Senior Elizabeth Kisselburg, 17, enjoyed the first course, saying, “We learned drone history … and how drones changed from the balloons.” She signed up for the course because “it sounded interesting.”
Kisselburg was aware of drones before enrolling in the class.
“I knew about drones flying the sky and being able go different places a human can’t reach,” she said.
While drone piloting shares some characteristics with video gaming, Kisselburg pointed out the distinctions.
“I’m not much of a video gamer,” she said, “but I’d say the drone is different because you are paying more attention to your surroundings.”
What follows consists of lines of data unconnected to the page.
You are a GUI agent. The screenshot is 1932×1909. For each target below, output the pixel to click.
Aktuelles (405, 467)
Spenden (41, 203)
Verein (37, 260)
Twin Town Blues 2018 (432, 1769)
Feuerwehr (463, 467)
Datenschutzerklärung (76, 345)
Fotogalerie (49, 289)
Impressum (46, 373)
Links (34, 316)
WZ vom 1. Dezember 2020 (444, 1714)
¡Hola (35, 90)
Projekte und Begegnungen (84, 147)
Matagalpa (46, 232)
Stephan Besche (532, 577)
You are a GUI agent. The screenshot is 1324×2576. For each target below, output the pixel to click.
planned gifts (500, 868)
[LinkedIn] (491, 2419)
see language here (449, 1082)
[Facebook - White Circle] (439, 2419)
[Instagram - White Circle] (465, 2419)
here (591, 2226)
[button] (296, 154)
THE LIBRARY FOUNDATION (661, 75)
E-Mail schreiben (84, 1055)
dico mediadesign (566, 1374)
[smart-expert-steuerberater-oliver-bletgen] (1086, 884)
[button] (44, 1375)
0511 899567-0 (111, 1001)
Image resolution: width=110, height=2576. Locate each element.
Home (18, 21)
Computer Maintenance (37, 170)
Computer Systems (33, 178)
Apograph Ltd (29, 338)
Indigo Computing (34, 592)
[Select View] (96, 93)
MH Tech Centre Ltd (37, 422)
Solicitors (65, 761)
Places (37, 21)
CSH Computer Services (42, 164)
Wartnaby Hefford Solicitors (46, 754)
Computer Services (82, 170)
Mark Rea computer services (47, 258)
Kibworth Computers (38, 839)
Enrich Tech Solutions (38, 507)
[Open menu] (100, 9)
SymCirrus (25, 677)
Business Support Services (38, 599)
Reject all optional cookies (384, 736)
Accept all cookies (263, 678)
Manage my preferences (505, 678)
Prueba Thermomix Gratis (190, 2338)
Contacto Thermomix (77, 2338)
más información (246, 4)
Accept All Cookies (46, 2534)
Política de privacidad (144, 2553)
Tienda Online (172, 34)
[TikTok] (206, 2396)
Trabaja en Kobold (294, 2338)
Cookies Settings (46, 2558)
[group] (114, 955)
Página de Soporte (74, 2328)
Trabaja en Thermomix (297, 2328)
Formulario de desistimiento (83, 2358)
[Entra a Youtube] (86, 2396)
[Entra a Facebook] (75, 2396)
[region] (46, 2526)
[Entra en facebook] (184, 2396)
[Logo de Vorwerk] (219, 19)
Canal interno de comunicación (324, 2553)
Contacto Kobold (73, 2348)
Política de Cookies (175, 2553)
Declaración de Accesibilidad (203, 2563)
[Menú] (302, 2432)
Byrne agrees, saying drone piloting requires “lots of patience and attention to detail. It’s not like anything they’ve worked with before because you have to keep meticulous records of maintenance and trainings, flights. Some may not find that super exciting, but it is super necessary to keep the bird in the air and not fall on somebody’s head.”
These birds aren’t cheap, either. Byrne said the used drones they fly for the program cost $12,000 each. The school bought the equipment with funds from a state grant and Byrne feels they got a good deal.
“If we had bought them new? They would be $25,000 each,” he said.
‘It helps with safety’
Kisselburg enjoyed her Drone One class. She felt “the regulations make sense.” She wanted to learn the procedures and codes.
“It helps with safety,” she said. “You have to know them because you fly along with airplanes, too, and you have to know what they are talking about with their codes. These precaution to make it safer.”
Kisselburg listed one surprising caution: “You can’t fly over people because that’s restricted.”
Byrne elaborated. “There are dangers involved in flying drones. They can fall out of air and onto somebody or somebody’s house.” To offer perspective, he added, “the same thing can happen to private airplane.”
Drone piloting as a career holds other dangers as well, Byrne said.
“The field is becoming automated,” meaning drones can be operated by artificial intelligence, he added. It’s similar to a grocery store checkout structure.
Today, human pilots operate drones on a one-person-to-one-drone ratio, like checking out groceries in a manned line. In the future, automated piloting will look more like the self-checkout, with one pilot manning multiple drones – expect the pilot is a machine.
This threat to career longevity or relevance doesn’t bother Byrne or Kisselburg.
“I don’t have a problem with it [automated piloting] as long as it’s being done smart,” he said.
Kisselburg has more philosophic view on automated drone piloting. “I guess it depends on the way someone views it. It can be predicted as bad or good.”
On the good side, she said. “I guess that some regulations have to do with the pilot’s own mental stability,” so she believes any accident or injury caused by human emotion or error would be eradicated through automated piloting.
Future job prospects
The school enrolls 11 students in the program, none boys and two girls. Tri-County helps place the students into jobs after they graduate, but the newness of the technology could offer a boost or a bust for placement.
“We try to the best of our ability to get students placed but this is really an infant program and so the outcomes are unknown,” Byrne said.
He added that the career has the potential to explode into a high-demand field or may be saturated with licensed drone pilots waiting in line behind automated pilots, who could take over the human component of the job.
This idea doesn’t concern Kisselburg in the slightest. She finds the career exciting, not necessarily based on job security, but rather how it expands her experience of being alive on the planet. She can see the world in way that has never been viewed before.
“I find it exciting,” she said, “to be able to discover [geographic] areas in pictures and ways to find landscapes from a different viewpoint than as a human.”